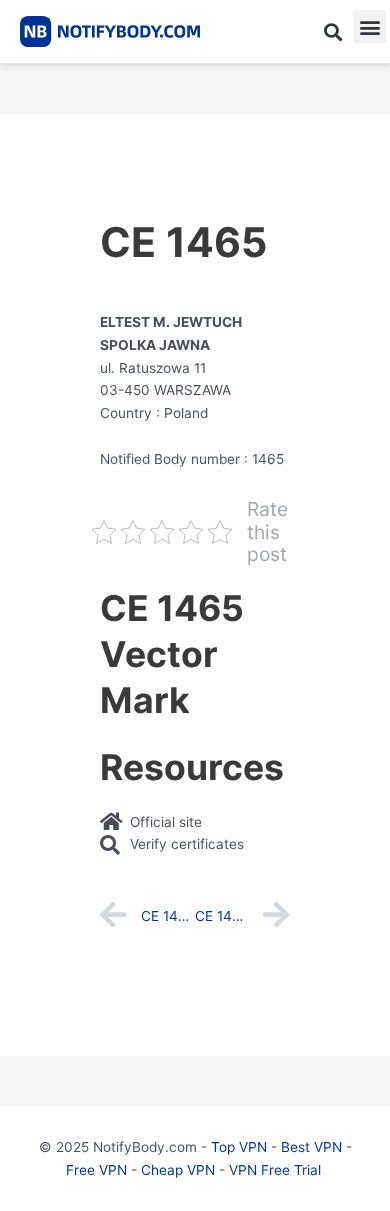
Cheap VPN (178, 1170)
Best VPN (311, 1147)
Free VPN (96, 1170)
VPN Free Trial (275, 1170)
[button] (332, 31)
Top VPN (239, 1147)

ASSIGNED TASK: The response must consist of the entries above exactly as they stand, minus any pictures.

EXERCISE ANSWER:
Cheap VPN (178, 1170)
Best VPN (311, 1147)
Free VPN (96, 1170)
VPN Free Trial (275, 1170)
[button] (332, 31)
Top VPN (239, 1147)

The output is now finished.